Control Effect and Mechanism of Trichoderma asperellum TM11 against Blueberry Root Rot

Plant pathogens: Blueberry root rot (F. oxysporum and F. commune), blueberry branch blight (Pestalotiopsis clavispora), and blueberry brown leaf spot (Alternaria alternata) were obtained from the Forestry College, Guizhou University. Sorghum anthracnose (Colletotrichum sublineola), corn stalk rot (Fusarium verticillioides), pepper anthracnose (Colletotrichum acutatum), and wheat head blight (Fusarium graminearum) were obtained from the Northwest A&F University College of Plant Protection (China). These fungal species were stored in a refrigerator at −80°C at the Pathology Laboratory, Forestry College, Guizhou University (China).

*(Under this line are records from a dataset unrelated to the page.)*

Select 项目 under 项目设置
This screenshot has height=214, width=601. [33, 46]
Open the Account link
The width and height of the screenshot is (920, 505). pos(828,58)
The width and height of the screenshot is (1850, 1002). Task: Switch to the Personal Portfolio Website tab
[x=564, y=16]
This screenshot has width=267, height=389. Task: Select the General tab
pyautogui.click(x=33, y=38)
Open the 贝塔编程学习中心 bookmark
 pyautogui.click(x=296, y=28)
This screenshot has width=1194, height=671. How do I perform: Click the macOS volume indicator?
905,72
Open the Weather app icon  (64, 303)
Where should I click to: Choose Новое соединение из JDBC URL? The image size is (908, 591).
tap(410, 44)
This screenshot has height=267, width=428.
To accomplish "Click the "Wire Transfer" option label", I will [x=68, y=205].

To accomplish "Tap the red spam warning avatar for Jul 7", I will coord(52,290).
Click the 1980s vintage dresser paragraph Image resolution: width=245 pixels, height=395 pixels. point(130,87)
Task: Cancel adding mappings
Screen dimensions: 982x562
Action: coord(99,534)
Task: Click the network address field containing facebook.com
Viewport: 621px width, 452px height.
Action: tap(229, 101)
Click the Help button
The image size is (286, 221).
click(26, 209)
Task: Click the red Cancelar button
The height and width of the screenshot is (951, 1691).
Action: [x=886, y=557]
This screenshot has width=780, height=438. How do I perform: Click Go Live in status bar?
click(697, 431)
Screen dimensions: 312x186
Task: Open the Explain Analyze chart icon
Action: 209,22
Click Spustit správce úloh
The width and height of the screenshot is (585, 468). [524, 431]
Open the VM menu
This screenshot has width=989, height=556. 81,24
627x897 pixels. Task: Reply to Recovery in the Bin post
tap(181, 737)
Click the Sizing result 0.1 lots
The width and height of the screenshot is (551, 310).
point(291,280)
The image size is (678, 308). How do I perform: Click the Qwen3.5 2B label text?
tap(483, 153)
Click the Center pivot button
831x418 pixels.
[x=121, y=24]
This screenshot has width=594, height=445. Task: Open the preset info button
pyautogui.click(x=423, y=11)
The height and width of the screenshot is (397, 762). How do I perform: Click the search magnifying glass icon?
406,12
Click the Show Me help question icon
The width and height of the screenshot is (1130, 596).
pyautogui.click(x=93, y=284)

Soil samples: Rhizosphere soil samples were obtained in April 2019 from organic blueberry fields (107°43′07″E, 26°25′49″N) in Majiang County, Guizhou Province, China. Five sample plots (5 m × 5 m) were set along a contour line near the blueberry root rot's incidence area. Eight healthy blueberry plants were randomly selected from each quadrat and dug up. Their roots were obtained, the excess soil particles attached to the roots were removed, the rhizosphere soil was retained, and rhizosphere soil samples were collected by shaking the roots. The soil samples were put into sterile bags, brought back to the laboratory in a portable low-temperature incubator, and stored in a refrigerator at 4°C to isolate potential biocontrol fungi.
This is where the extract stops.